Per un nuovo riformismo

Quello  che,  al contrario, resta al centro dell'agenda politica e' come ricostruire un campo riformista, democratico e di governo alternativo al sovranismo leghista e al populismo in salsa grillina. 

Che il destino politico ed elettorale del Partito democratico sia segnato ormai lo condividono quasi tutti. Tranne, forse, gli ultimi reduci che partecipano con devozione e commozione alle kermesse delle  feste  della  ex  Unità.  Un  destino  che  è  il  frutto  di  molte  componenti  e  che,  forse,  non  vale neanche più la pena di soffermarsi con eccessiva insistenza.
Ora, il vero nodo politico non è il destino politico ed elettorale di quel partito. Del resto, per chi come noi non ha mai avuto una concezione sacrale o dogmatica o assolutista del partito ma lo ha sempre e solo considerato un mezzo per centrare degli obiettivi politici e sociali, che il Pd cambi, si sciolga, si divida – come auspicano Orfini e ormai moltissimi altri esponenti nei Dem – o decreti semplicemente  la  sua  confluenza  in  un  nuovo  contenitore,  non  importa  granché.  Quello  che,  al contrario, resta al centro dell’agenda politica e’ come ricostruire un campo riformista, democratico e di governo alternativo al sovranismo leghista e al populismo in salsa grillina.

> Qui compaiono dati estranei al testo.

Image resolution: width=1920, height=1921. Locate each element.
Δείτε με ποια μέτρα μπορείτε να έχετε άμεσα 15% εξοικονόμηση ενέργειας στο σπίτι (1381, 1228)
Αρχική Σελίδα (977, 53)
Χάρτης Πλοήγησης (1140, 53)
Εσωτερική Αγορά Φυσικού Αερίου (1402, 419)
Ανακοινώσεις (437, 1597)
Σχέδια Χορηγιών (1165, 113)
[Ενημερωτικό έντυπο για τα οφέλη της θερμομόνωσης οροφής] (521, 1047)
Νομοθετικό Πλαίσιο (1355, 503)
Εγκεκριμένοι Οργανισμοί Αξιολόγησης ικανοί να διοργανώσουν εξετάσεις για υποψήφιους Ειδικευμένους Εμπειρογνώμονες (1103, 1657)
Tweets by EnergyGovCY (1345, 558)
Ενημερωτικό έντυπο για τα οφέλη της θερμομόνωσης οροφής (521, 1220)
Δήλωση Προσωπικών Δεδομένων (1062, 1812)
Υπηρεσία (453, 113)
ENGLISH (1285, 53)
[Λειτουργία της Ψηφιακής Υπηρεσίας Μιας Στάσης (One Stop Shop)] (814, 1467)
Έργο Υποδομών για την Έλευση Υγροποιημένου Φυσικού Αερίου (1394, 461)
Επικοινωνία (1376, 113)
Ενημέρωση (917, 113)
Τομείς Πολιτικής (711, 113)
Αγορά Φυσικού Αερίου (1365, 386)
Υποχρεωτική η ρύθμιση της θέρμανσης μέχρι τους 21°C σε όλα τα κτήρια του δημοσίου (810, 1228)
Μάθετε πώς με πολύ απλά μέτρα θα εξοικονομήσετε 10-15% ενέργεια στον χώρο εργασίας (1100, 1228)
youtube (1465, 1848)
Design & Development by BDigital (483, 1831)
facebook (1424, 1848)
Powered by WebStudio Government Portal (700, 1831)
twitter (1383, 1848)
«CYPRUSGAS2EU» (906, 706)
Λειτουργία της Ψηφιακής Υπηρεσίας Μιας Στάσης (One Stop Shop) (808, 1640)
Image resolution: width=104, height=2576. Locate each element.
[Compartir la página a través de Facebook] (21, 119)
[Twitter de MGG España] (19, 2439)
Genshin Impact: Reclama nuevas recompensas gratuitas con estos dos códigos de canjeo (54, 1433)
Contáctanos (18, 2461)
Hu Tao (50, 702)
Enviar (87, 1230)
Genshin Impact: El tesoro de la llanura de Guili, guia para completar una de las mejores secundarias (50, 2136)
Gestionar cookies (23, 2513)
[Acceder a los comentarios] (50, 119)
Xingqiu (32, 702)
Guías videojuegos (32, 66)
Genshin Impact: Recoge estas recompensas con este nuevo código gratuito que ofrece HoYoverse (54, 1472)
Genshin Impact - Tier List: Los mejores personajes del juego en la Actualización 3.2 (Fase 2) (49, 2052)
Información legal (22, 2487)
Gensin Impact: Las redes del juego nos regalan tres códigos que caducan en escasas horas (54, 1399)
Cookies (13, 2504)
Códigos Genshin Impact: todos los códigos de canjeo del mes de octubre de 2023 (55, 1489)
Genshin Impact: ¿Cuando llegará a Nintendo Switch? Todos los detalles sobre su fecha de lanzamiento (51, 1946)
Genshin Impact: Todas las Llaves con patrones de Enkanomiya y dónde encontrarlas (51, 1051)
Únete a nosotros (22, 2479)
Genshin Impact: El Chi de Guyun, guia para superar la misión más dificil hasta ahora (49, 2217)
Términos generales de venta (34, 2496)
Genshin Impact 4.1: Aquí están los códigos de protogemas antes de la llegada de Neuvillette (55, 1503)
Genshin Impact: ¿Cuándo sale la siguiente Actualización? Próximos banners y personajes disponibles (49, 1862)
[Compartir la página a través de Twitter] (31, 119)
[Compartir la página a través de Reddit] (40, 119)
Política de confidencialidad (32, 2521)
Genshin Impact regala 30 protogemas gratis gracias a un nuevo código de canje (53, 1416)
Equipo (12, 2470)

Senza evocare gli scenari divertenti e fantasiosi di Eugenio Scalfari che disegna un futuro politico con un Pd al 30% dei consensi e un altro partito, cosiddetto “liberal democratico” e sempre creato dal Pd, attorno al 20%, sul tappeto resta il tema di come dare gambe politiche ed ossatura organizzativa a questo campo riformista. E, forse, ha centrato il problema una recente riflessione di Marco Follini quando evidenziava la necessità di una riscoperta attiva e moderna delle singole identità politiche per poi ricostruire  insieme  una  coalizione  plurale,  inclusiva  e  autenticamente  riformista.
Del  resto, tramontati i “partiti plurali” ed esauritasi definitivamente la stagione della “vocazione maggioritaria” del Partito democratico, l’unica ricetta credibile per evitare di essere travolti in modo irreversibile dalle forze sovraniste e populiste resta quella di creare una sintesi politica frutto del contributo di tutte  quelle  culture  politiche  che  sono  state  forse  troppo  frettolosamente archiviate  e  sacrificate sull’altare  della  rottamazione  renziana  e  della  ineluttabilità  del  “pensiero  unico”.
Una  stagione, quella  renziana,  e  avallata  opportunisticamente  da  tutte  le  più  svariate  tribù  interne,  che  tra  le molte altre cose ha ridotto i vari filoni ideali che contribuirono a fondare il Pd ad un semplice orpello ornamentale  da  celebrare  nei  convegni  e  poco  piu’.  Salvo,  poi,  prendere  atto  che  tramontata  la vocazione  maggioritaria  e  distrutto  la  “cultura  della  coalizione”  il  campo  riformista  e’  apparso disarmato, impaurito e soprattutto incapace di dar vita ad una credibile e seria alternativa politica, culturale e programmatica. E il compito di coloro che oggi non si rassegnano al pensiero unico, al dominio del capo di turno e alla cancellazione della distinzione tra destra e sinistra, tra riformisti e conservatori, tra populisti e popolari, hanno il dovere di rideclinare le culture politiche – a partire dalla tradizione popolare e cattolico sociale e democratica – per contribuire, insieme, a dar vita ad una  alleanza  politica  che  sappia  di  nuovo  porsi  come  guida  per  un  governo  democratico  e riformista del nostro paese.